Bank of America Expects the Fed to Keep Hiking Rates Until ‘Point of Pain’ for Consumer Demand
Bank of America has warned that the Federal Reserve will have to keep raising interest rates until it finds “the point of pain for consumer demand.” Expecting a slowdown in consumer demand to “lead to an outright recession,” the bank’s economist cautioned that “additional Fed hikes would also mean more pain for the interest-sensitive non-consumer sectors such as housing.”
Bank of America’s Economic Warning
Bank of America senior economist Aditya Bhave published a note earlier this week warning that the Federal Reserve could increase interest rates beyond the market’s expectations to bring inflation down to its 2% target. According to a memo seen by Fortune, the bank wrote:
The Fed will have to keep raising rates until it finds the point of pain for consumer demand.
Bank of America added that at this stage, 25-basis-point interest rate hikes in the upcoming Federal Open Market Committee (FOMC) meetings in March and May “look extremely likely.” The economist also pointed out that Bank of America recently changed its Fed forecast to include an additional 25-basis-point interest rate hike in June. Bhave continued:
The resilience of demand-driven inflation means the Fed might have to raise rates closer to 6% to get inflation back to target.
Several other economists have cautioned that the Fed cannot reach its 2% inflation target without “crushing the economy,” including Allianz chief economist Mohamed El-Erian, who believes that “2% is not the right target.”
Earlier this week, U.S. Treasury Secretary Janet Yellen said that “disinflation is not a straight line.” While stating that “there’s more work to be done” given that “core inflation still remains at a level that’s above what’s consistent with the Fed’s objective,” the treasury secretary dismissed the idea that a recession is inevitable.
Commenting on Yellen’s statements, the Bank of America senior economist stressed that “a recession appears more likely than a soft landing.” Bhaves opined:
A slowdown in consumer demand, which our analysis suggests is necessary to bring inflation back to target, would likely lead to an outright recession.
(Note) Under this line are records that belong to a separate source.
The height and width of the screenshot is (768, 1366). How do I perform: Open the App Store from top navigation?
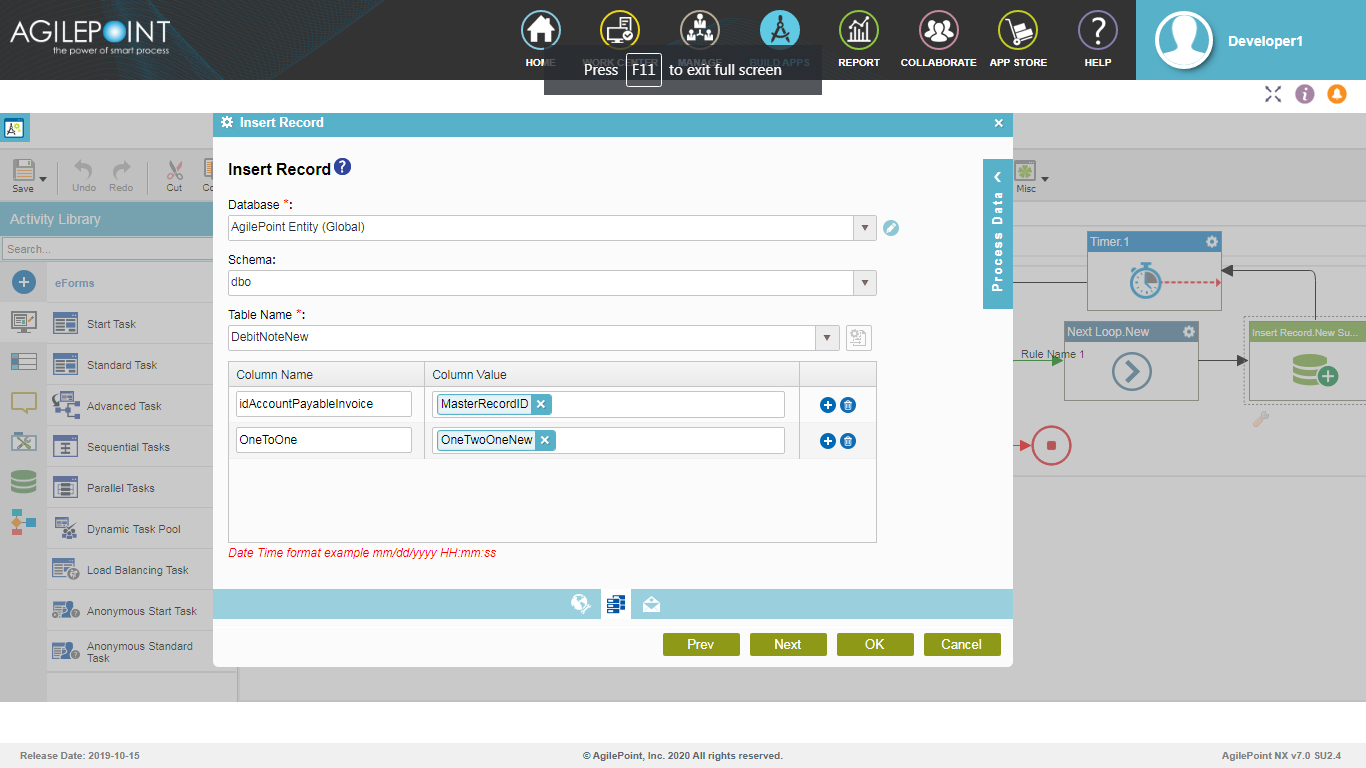[1017, 40]
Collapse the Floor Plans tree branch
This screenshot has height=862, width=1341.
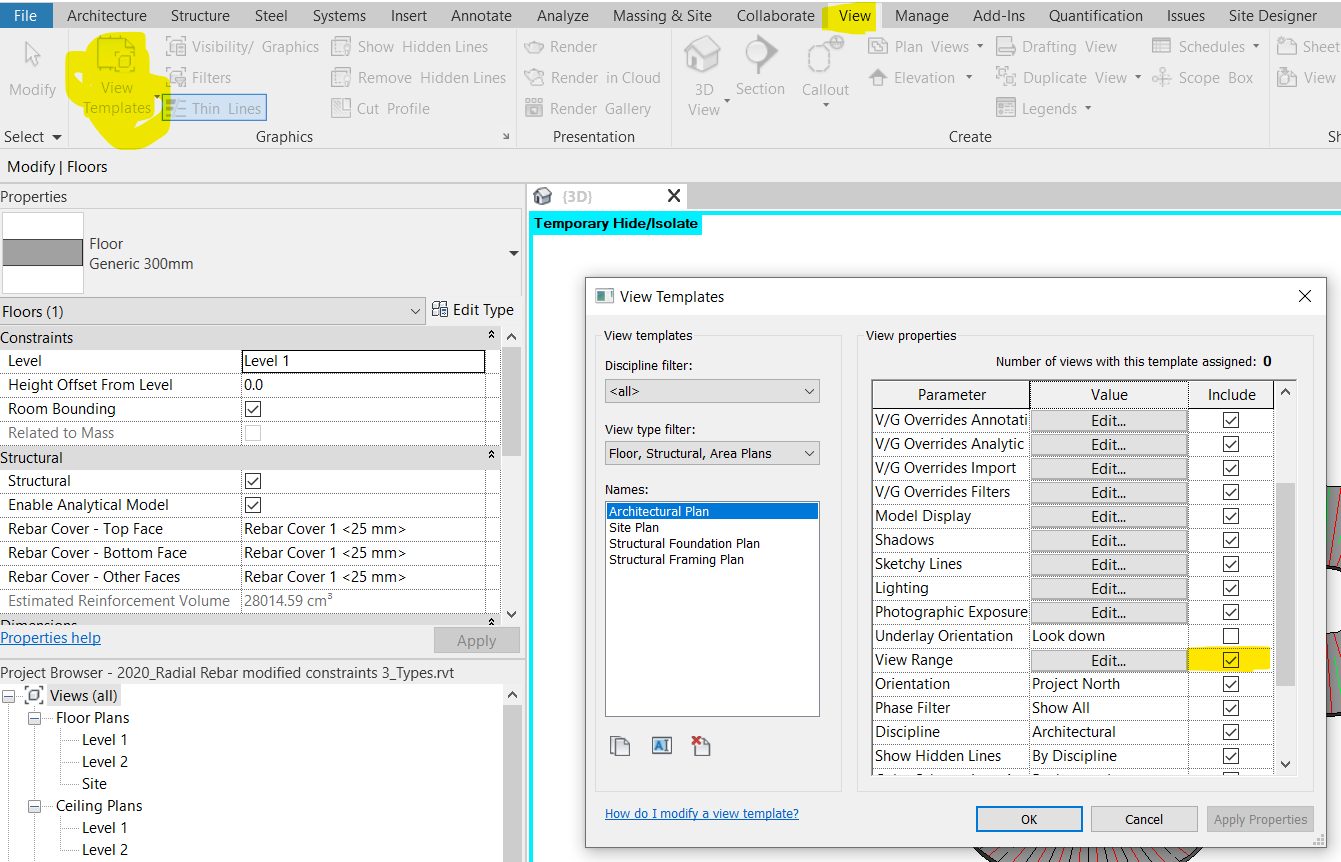33,717
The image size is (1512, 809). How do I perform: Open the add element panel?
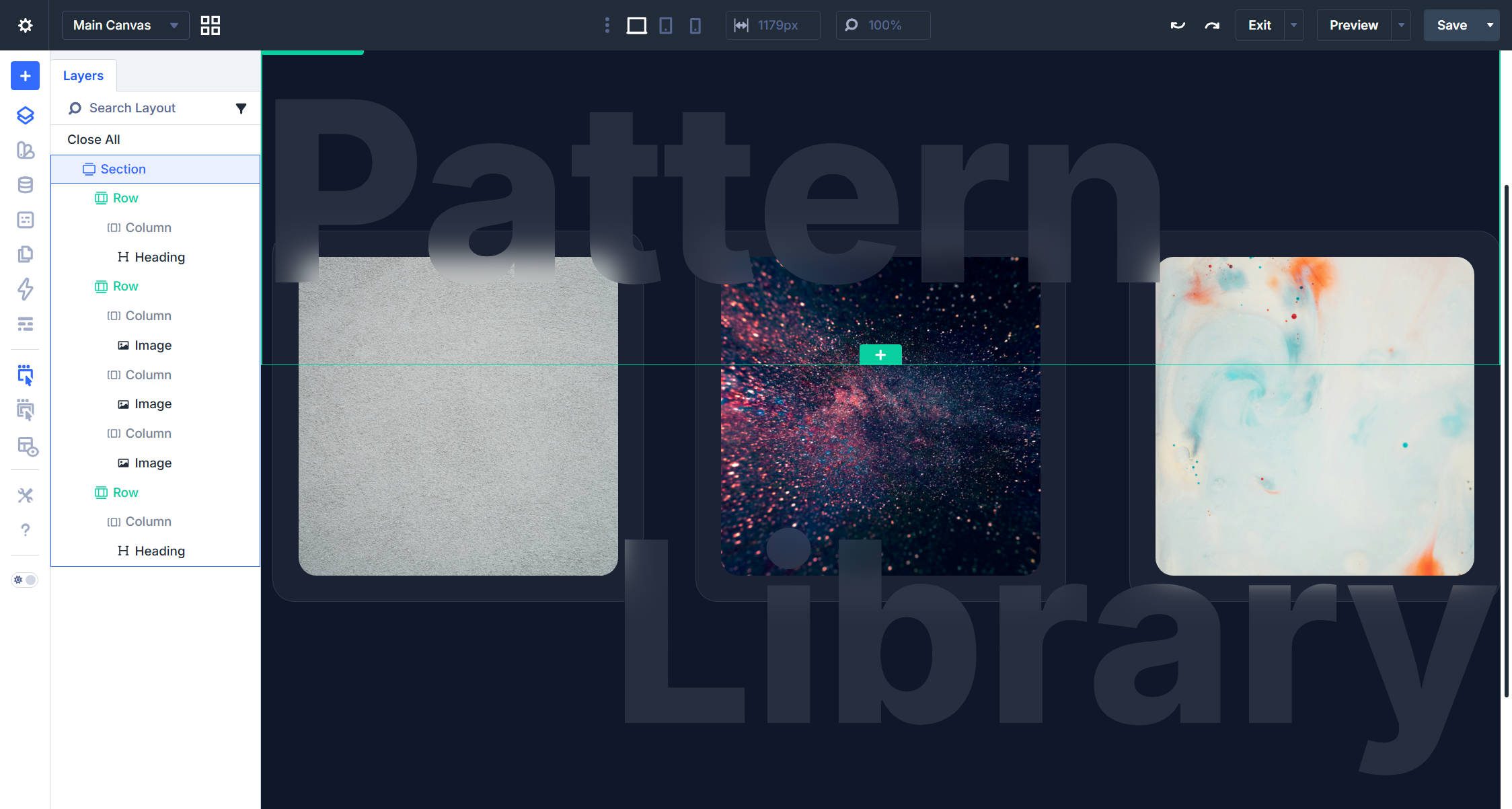[25, 75]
“Consumer spending makes up 68% of GDP, and additional Fed hikes would also mean more pain for the interest-sensitive non-consumer sectors such as housing,” the Bank of America economist described. “Our base case is that a recession will start in Q3 2023. Risks are skewed towards an extended period of consumer resilience, stickier inflation, and more Fed hikes. Either way, however, the lesson for investors is: No pain, no gain.”
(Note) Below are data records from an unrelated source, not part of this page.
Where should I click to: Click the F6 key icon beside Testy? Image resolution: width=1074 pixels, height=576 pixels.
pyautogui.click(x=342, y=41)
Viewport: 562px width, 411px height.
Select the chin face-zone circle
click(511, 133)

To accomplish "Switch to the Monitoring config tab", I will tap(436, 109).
Several Fed officials have already said that more rate hikes are needed to bring inflation under control. Earlier this week, Federal Reserve Bank of Atlanta President Raphael Bostic warned about “disastrous” economic consequences if the Fed loosens its policy prematurely. Meanwhile, billionaire “bond king” Jeffrey Gundlach predicted “painful outcomes” in the next recession while economist Peter Schiff cautioned that the Fed could be fighting a “complete economic collapse.”